BRAVERY never dies. Those who have fought and gone on before will forever be thought courageous. Whether the battle was won or lost, to the soldier who stood in the midst of it, we ascribe honor. Blood never dies. Though it may have sunk into the soil, may have dried and passed away over time, the running of it, that which caused it to flow, remains in our thinking. 

Memories remain. Though we fight with them, raise them or lower them, the essence of those moments replays within us. We see ourselves there, theirselves there, and the weather and the emotion continues in our chest. We pass by that location and what it was, it is again, and we’re lost for a moment in it. Those we’ve loved, replay in our minds. Their actions, their choices, their words. Greater still, those words have the power to change, to mend and heal, to steal and destroy. In our remembering of them, we can dwell there and find solace or pain. 

And to God in us, God with us, these hold a higher worth. Not to that which was broken, to what was misspoken, to the sin which crept in.
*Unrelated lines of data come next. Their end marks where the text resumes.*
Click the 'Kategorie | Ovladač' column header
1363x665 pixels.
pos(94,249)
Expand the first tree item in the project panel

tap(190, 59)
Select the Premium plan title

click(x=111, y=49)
Those are forgiven, melted away. But in the prayers of our forefathers, in their commitments, their faith, patriots, grandfathers, grandmothers, freed men, soldiers north and south, to those united when it ended, those who came from places far away, what seems vanished and gone with time’s rapid pace is as fresh in the ears of Jehovah as the moment these spake. He not only remembers the people, but He hears the words and will not turn aside. What He intended this place to be, what the people cried out to Him for, He holds up still until it comes to fulfillment.

Think of Isaiah, a prophet died thousands of years ago, yet many words he spoke still must come to fruition. Or to John, who saw Christ’s revelation on the isle of Patmos. He wrote the future as God laid it out, and we wait to see it come to pass and with it, God’s complete triumph. So, too, are covenants written over a land, which was unpossessed yet, and worship given on the shores, both east and west, and wars fought which the devil meant to divide us, drawing a line across a country on which God abides.

We see the chaos, the turmoil. We hear men’s evil words. We see their actions, their deceptions, and pray our own prayers, make our own declarations. We hold to the Bible’s promises to kings and the blessings we are promised for repentance from our wicked ways. And God who formed this nation, who shone His light across her mountains’ majesty, cradles in His loving hands, her past, her present, and her future, never altering one measure of it. As He is the same for all ages, so are we. He doesn’t rescind His callings. Even Israel, when carried away to Babylon, was promised freedom when the years had released. And God raised up Cyrus to fund their passage, then rebuilt the city and the temple. He dropped His truth in the hearts of the priest, Ezra, and the builder, Nehemiah. He surrounded them with willing men who carried a sword in one hand and building materials in the other.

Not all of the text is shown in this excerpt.